I argue that in their effort to make the LPA a reality, activist women in Senegal were not aiming at a radical change of the status quo within their society and did not intend to disrupt the religious teachings to which they were accustomed. Rather, they rallied behind the secular law to pursue and see the changes they actually cared about, which had more to do with better representation of women in politics and less to do with dismantling the existing patriarchal or religious system. The reason many Senegalese activist women who fought for their rights did not want to radically change their status quo is Islam's role in their society and day-to-day lives. The presence of Islam in every aspect of their lives meant that many of the existing norms within their domestic spheres, for instance, were left untouched or did not warrant further discussion for change, at least at this stage.
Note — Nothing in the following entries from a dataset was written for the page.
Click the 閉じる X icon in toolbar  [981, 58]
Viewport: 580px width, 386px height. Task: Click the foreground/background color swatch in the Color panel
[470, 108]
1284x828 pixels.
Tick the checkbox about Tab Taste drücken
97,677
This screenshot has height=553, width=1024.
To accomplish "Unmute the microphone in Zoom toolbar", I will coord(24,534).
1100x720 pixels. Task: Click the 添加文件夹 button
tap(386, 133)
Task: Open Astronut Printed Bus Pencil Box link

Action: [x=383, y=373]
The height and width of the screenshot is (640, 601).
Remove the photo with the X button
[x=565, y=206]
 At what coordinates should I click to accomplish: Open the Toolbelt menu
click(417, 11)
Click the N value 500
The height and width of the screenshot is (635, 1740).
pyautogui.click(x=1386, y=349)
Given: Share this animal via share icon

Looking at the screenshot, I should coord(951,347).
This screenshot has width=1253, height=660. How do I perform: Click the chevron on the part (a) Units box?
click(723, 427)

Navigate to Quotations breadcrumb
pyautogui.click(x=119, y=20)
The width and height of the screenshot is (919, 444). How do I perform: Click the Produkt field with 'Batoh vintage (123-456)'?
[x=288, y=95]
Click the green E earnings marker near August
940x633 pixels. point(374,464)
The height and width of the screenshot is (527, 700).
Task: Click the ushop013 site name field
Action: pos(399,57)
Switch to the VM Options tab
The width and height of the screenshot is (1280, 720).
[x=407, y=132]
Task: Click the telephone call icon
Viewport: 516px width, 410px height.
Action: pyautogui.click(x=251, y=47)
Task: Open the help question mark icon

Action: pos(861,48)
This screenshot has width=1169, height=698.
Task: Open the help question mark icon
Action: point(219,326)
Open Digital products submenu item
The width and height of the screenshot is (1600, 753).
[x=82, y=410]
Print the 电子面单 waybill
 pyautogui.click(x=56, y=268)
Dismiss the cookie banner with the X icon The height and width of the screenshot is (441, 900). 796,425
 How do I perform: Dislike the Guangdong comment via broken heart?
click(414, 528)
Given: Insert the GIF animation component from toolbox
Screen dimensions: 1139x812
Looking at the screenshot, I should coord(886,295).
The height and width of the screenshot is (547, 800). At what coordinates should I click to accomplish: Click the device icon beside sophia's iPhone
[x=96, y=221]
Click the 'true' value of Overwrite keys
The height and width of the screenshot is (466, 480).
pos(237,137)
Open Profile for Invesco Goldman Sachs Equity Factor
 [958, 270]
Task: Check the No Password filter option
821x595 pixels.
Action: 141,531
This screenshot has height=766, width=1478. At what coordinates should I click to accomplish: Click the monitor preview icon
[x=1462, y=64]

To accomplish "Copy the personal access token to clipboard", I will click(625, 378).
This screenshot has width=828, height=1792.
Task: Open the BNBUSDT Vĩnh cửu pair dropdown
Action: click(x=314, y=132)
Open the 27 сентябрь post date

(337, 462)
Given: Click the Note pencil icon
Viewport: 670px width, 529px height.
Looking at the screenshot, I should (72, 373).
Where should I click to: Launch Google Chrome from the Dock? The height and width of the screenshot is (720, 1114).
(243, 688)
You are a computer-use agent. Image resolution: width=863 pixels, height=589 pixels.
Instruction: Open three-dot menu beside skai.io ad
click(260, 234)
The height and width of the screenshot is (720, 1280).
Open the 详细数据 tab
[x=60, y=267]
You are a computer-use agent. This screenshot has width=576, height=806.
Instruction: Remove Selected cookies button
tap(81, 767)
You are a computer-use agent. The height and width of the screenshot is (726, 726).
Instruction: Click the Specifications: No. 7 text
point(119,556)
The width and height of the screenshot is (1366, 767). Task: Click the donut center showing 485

Following Sieveking's (2007) work on Senegal's Family Code and the glocalisation of norms and Sow's (2018) work on the danger of religious fundamentalism when used to deny women their rights, this article observes the different strategies and arguments used by women activists in their political journey towards gender parity while taking into account their social and religious contexts. The article further highlights the strategy to pursue and enforce parity rather than the traditional quota (often at less than 50 per cent) in Senegal as a choice that aligns better with women's Muslim values and better counters some of the objections from more religious and traditional groups.
Women Defining Agency within Islam and through Gender Quotas
The following literature review first addresses the existing scholarship on how women use religious spaces and faith to activate their political agency. This review helps situate Senegal as a predominantly Muslim country and juxtaposes women's activism in Senegal with their religious context. Following this, the review addresses the literature around gender quotas, which, as vast as it is, often very much neglects the role of religion and religious identities in the populations affected. The majority of the literature on gender quotas is concentrated on Latin America and African countries where Islam is not prevalent, thus the case of Senegal provides a useful opportunity to examine the strategies and contexts of the implementation of gender quotas in an understudied religious context.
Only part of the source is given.